## Try it
Spot each line in the records below where the word "computer" occurs, then copy it.

▽

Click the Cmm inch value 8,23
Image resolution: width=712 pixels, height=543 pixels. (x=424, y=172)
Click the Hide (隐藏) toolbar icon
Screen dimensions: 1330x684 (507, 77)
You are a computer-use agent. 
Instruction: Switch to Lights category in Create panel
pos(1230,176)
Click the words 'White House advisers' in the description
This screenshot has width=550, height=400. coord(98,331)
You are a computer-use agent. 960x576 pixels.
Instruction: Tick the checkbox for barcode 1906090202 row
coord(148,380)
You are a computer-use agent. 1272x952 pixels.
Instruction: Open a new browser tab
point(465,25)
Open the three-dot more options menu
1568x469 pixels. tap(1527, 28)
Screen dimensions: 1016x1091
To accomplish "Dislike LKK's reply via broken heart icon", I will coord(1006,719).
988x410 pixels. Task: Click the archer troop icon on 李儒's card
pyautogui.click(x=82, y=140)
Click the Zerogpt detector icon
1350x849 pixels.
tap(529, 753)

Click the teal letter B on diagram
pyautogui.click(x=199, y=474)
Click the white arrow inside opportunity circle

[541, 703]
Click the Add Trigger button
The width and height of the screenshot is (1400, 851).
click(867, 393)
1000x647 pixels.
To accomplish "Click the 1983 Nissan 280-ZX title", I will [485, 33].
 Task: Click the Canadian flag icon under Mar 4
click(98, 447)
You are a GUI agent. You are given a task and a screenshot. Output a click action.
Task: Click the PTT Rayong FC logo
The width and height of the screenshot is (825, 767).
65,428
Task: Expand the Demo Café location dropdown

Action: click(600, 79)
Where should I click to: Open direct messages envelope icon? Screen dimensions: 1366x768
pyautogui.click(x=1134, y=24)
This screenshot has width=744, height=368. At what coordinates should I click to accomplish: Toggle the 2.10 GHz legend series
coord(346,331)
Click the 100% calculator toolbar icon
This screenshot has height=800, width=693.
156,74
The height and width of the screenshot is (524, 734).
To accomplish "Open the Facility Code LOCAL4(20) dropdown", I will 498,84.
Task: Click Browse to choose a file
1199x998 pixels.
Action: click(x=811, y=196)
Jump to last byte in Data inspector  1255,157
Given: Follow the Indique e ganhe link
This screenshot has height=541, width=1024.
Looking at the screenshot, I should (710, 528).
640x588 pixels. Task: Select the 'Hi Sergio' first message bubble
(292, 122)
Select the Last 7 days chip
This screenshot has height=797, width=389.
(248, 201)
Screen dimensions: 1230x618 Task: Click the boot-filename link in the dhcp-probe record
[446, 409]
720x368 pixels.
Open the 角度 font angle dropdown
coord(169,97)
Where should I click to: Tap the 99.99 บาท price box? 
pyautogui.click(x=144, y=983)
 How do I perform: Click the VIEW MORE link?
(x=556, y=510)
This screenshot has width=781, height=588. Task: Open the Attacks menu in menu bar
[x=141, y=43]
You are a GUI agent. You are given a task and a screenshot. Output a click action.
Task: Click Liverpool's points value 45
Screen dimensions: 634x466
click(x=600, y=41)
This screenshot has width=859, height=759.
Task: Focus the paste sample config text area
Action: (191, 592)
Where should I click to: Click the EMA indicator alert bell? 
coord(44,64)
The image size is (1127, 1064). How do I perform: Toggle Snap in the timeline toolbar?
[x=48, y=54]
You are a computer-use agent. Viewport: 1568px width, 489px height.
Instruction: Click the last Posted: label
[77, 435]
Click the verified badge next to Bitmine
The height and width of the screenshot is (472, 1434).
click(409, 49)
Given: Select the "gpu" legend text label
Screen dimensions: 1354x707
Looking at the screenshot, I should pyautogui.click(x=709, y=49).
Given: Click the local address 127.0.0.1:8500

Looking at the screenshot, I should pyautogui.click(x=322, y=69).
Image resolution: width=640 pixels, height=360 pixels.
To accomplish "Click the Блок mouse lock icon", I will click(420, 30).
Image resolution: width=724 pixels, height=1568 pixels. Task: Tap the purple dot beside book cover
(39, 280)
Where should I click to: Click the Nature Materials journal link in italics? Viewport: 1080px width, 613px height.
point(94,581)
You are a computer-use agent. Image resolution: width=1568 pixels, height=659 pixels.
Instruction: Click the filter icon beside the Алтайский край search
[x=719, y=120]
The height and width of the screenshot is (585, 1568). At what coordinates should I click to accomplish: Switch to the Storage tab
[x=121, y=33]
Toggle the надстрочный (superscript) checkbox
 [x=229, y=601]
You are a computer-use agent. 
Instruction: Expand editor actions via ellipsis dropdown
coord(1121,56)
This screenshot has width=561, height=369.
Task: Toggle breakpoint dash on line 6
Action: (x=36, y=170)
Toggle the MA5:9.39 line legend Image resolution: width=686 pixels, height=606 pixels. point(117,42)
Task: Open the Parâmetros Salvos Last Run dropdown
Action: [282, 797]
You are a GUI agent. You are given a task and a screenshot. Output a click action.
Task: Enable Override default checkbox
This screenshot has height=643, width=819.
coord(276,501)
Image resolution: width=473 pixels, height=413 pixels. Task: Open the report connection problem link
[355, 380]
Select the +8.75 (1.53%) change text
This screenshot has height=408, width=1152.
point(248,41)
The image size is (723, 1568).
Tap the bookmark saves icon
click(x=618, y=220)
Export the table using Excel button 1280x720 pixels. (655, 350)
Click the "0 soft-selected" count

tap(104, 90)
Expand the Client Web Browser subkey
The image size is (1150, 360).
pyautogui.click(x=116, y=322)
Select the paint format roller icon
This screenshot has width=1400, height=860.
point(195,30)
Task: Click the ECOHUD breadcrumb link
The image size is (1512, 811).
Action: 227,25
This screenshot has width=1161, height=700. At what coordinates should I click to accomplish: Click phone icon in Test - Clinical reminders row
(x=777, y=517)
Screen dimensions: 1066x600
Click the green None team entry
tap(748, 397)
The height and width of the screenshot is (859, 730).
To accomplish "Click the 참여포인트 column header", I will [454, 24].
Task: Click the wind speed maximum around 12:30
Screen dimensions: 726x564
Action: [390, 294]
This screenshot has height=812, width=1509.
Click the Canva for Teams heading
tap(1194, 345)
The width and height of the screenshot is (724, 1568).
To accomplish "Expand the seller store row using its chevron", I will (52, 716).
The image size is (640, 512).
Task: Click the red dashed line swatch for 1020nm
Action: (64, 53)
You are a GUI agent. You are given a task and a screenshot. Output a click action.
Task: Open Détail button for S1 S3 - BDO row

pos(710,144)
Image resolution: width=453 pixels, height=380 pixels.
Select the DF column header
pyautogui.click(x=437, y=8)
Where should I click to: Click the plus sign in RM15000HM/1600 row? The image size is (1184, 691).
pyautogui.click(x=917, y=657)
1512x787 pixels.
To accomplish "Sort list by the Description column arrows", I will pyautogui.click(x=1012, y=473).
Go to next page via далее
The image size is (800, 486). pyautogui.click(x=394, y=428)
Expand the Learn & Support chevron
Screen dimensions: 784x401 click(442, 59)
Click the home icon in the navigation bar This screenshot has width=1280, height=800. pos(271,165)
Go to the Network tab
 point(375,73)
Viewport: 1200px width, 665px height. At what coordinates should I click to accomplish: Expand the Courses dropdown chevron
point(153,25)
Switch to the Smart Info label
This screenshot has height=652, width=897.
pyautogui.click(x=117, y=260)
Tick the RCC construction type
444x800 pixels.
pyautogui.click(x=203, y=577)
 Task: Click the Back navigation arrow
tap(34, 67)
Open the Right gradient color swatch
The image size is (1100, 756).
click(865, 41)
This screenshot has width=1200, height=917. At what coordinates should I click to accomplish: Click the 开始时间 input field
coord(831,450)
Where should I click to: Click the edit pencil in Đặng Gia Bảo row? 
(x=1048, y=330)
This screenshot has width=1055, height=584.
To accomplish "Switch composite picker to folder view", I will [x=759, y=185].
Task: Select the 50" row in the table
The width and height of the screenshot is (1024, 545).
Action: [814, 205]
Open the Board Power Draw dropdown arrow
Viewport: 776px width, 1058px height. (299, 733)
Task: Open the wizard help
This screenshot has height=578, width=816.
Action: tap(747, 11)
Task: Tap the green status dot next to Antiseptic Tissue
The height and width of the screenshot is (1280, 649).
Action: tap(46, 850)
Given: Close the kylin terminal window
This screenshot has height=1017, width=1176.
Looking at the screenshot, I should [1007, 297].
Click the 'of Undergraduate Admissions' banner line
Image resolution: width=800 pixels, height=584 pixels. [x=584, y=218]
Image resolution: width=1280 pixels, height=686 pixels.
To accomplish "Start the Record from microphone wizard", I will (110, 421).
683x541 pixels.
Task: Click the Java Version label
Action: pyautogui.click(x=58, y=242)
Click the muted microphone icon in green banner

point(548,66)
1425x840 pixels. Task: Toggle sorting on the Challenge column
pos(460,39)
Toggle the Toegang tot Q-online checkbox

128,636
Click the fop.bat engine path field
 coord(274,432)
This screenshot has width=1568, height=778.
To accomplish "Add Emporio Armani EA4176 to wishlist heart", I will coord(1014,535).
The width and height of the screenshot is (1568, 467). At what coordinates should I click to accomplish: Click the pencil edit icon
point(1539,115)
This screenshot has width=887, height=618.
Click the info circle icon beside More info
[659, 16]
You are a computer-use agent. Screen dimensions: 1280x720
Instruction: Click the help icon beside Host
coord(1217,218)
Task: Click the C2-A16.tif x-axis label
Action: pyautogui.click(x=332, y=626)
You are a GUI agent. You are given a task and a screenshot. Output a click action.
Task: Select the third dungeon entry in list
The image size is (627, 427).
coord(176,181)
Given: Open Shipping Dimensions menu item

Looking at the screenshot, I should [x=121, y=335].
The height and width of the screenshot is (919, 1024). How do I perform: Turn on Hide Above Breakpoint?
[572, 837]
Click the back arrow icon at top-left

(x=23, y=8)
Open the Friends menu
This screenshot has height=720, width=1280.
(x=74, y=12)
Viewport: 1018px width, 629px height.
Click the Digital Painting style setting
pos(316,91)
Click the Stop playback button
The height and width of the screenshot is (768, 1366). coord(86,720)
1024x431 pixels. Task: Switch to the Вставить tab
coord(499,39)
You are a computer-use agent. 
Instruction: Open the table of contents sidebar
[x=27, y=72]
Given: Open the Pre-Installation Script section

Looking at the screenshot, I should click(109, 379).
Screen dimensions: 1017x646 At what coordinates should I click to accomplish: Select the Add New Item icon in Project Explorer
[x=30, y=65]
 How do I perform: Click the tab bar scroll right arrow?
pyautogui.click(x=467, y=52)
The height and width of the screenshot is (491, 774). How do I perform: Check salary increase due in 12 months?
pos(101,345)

△

## Your solution
You are a computer-use agent. 
You are a computer-use agent. 960x576 pixels.
You are a computer-use agent. 1272x952 pixels.
You are a computer-use agent. Viewport: 1568px width, 489px height.
You are a computer-use agent. Image resolution: width=1568 pixels, height=659 pixels.
You are a computer-use agent. 
You are a computer-use agent. Screen dimensions: 1280x720
You are a computer-use agent. 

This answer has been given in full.